Le projet de loi sur l’activité, qui sera présenté mi-décembre, prévoit que les commerces non alimentaires puissent ouvrir cinq dimanches par an sur simple demande (et non sur autorisation préalable) et jusqu’à 12 dimanches par an au total. En contrepartie, la compensation des salariés volontaires serait améliorée. «Le gouvernement se fait le porte-parole du Medef et cette manifestation est là pour dire la colère des salariés», souligne Karl Ghazi (CGT), très remonté. Il rappelle «l’offensive» récente du Medef qui a chiffré entre 40 000 et 100 000 le nombre de création d’emplois en plus dans le commerce et la distribution avec l’ouverture dominicale.

«Monts et merveilles»

Pour Manon Cordier, vendeuse chez Gibert Joseph boulevard Saint-Michel, «à terme, Paris deviendra une zone touristique en entier». Ce que veut le Medef, «c’est mettre fin aux majorations» puisque dans ces zones, l’employeur n’est pas tenu de donner une contrepartie au salarié. «On fait croire aux gens monts et merveilles. Contrairement aux arguments avancés par le gouvernement, le travail le dimanche ou de nuit ne sera pas créateur d’emplois», s’énerve Françoise Ruotte, employée aux Galeries Lafayette. Elle dit déjà travailler «régulièrement en sous-effectifs».

De son côté, Houman Ahmadi, inspecteur de sécurité à la Fnac, déplore des effectifs qui «ont baissé sur Paris de plus de 800 personnes» en quelques années. «Nous sommes déjà en souffrance au quotidien, alors travailler encore plus de dimanches…», lâche-t-il, dépité. «Nous sommes largement un bon millier à défiler ce qui est un exploit pour le commerce», assure Eric Scherrer (Seci-Unsa). Dans le secteur, «il y a 70% de contrats à temps partiel» et «du coup, débrayer, c’est compliqué, chaque heure compte».

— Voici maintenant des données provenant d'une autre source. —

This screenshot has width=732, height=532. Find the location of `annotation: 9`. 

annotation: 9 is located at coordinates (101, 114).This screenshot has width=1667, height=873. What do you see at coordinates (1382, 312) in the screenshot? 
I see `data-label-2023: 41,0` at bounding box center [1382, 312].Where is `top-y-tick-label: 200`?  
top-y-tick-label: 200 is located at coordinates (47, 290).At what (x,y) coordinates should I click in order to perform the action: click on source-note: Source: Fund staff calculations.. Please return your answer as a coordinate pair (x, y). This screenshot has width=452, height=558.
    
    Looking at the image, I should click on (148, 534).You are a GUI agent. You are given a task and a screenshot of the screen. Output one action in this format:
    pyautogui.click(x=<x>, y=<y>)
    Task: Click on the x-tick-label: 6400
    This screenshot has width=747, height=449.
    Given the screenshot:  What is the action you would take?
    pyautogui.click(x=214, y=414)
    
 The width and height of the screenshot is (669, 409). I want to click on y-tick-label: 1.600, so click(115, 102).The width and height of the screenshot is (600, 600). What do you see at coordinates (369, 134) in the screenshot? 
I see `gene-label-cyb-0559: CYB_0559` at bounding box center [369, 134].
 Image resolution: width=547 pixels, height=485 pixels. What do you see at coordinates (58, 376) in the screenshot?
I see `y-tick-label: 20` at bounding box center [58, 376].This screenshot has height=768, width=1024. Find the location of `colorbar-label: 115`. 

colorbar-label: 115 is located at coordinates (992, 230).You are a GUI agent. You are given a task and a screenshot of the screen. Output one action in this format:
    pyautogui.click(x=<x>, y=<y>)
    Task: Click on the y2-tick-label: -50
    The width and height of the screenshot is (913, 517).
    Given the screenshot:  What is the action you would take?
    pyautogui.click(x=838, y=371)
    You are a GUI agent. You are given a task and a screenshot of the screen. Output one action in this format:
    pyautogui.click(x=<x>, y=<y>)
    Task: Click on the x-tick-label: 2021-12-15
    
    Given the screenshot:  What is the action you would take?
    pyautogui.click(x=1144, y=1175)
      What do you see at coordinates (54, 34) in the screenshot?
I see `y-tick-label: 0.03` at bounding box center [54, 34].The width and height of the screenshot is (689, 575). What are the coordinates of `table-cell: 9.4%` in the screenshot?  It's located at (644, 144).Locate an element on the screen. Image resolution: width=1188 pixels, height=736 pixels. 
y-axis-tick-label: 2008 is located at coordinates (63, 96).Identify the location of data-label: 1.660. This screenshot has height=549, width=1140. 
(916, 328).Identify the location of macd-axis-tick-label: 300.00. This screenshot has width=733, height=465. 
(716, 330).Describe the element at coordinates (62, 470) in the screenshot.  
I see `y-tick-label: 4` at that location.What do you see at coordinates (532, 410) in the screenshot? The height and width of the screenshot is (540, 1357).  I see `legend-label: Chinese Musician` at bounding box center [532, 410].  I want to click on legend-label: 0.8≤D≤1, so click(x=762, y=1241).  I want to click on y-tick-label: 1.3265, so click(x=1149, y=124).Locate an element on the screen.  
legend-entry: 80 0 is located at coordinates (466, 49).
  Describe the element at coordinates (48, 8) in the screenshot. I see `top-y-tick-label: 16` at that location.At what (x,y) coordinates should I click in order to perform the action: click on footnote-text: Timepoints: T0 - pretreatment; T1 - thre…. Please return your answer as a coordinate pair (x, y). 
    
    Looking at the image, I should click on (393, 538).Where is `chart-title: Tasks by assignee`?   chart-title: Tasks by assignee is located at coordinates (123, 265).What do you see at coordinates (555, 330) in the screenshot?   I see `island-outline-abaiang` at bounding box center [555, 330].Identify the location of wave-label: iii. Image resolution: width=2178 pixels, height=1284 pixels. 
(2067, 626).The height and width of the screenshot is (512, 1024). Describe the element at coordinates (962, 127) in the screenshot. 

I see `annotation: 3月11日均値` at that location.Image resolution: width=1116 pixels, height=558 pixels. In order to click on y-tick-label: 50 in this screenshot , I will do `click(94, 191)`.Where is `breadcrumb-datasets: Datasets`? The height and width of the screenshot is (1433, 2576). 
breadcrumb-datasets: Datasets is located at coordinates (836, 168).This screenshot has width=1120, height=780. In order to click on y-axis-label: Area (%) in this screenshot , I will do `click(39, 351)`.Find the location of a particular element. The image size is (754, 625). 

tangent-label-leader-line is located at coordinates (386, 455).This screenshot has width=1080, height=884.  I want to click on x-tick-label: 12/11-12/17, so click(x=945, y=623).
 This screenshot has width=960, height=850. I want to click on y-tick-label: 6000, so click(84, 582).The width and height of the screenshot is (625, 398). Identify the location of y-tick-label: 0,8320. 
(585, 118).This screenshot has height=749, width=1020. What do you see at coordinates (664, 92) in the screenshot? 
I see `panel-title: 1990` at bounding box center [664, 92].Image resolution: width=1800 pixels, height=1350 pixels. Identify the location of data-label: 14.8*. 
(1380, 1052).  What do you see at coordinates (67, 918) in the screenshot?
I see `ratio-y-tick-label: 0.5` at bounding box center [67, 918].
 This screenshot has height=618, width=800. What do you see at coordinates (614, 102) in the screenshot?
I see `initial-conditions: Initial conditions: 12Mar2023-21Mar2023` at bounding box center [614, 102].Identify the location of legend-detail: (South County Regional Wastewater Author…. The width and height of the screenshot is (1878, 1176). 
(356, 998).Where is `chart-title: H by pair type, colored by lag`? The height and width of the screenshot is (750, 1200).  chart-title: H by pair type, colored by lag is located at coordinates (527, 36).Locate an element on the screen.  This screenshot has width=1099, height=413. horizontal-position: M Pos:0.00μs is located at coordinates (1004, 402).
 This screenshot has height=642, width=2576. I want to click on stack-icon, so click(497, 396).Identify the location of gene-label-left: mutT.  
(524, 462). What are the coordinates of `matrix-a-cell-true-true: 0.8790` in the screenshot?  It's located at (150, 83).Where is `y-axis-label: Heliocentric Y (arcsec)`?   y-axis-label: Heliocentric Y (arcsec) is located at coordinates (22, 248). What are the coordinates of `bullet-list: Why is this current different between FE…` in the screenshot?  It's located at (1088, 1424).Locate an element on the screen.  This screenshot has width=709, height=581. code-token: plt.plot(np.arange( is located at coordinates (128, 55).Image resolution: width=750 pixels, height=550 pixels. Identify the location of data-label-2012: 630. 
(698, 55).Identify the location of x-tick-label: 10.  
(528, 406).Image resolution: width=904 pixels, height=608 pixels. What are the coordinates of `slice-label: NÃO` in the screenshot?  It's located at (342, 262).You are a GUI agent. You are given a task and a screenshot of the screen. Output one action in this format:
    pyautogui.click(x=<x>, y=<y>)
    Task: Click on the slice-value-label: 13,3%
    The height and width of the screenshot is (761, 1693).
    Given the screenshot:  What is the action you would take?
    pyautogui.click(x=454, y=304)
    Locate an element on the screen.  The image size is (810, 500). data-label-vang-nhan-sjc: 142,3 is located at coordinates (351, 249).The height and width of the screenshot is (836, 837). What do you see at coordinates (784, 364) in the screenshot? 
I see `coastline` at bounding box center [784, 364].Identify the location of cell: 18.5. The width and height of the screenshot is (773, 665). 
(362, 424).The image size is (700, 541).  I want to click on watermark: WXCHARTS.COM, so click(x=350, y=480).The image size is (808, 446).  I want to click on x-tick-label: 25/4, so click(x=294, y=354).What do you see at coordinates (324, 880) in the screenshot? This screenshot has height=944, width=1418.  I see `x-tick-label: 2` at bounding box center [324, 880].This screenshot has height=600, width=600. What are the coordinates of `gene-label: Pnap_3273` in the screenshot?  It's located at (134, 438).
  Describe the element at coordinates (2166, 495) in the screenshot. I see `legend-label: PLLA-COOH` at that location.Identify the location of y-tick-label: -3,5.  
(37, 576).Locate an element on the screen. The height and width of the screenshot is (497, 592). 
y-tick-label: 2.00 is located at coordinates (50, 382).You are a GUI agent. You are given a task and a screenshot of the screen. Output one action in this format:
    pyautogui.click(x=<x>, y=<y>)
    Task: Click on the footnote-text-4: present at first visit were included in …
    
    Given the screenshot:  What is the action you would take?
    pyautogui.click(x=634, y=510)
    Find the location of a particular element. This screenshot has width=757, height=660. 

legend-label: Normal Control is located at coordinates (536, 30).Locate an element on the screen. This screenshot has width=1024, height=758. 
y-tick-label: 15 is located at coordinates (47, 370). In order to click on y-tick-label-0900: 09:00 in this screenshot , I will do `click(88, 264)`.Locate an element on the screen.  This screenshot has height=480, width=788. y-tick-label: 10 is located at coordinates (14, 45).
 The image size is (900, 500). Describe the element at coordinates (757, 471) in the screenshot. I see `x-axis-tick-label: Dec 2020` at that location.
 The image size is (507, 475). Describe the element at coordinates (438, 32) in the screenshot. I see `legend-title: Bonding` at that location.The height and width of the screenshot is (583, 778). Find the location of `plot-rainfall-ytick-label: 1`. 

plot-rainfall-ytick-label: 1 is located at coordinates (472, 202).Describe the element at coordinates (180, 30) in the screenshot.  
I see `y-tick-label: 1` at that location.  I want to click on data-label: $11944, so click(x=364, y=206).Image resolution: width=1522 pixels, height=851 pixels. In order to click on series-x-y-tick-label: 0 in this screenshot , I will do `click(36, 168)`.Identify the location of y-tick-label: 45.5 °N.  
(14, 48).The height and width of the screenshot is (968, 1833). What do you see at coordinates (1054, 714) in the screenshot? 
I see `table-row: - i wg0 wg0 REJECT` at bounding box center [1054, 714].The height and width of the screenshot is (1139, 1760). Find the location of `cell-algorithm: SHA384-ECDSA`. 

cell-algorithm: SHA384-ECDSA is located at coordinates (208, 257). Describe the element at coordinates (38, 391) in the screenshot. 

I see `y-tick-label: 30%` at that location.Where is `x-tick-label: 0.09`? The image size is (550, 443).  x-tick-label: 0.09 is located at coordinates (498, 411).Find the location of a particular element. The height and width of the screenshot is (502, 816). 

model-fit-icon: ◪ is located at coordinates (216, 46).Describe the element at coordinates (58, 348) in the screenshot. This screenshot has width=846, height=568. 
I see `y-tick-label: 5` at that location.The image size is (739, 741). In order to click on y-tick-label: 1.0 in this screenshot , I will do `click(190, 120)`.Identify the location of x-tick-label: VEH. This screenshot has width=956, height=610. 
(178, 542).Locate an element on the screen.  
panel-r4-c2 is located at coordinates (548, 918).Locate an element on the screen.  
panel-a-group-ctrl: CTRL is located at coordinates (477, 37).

Si la manifestation était «une vraie réussite» pour les syndicats, ils sont sortis «peu réjouis» de leur réunion avec Olivia Polski, élue de la mairie de Paris en charge du commerce, de l’artisanat, des professions libérales et indépendantes. «Le prochain Conseil de Paris qui pourra examiner les propositions de la mission sera en février, il y a des chances que d’ici là le gouvernement ait suffisamment avancé», craint Karl Ghazi (CGT).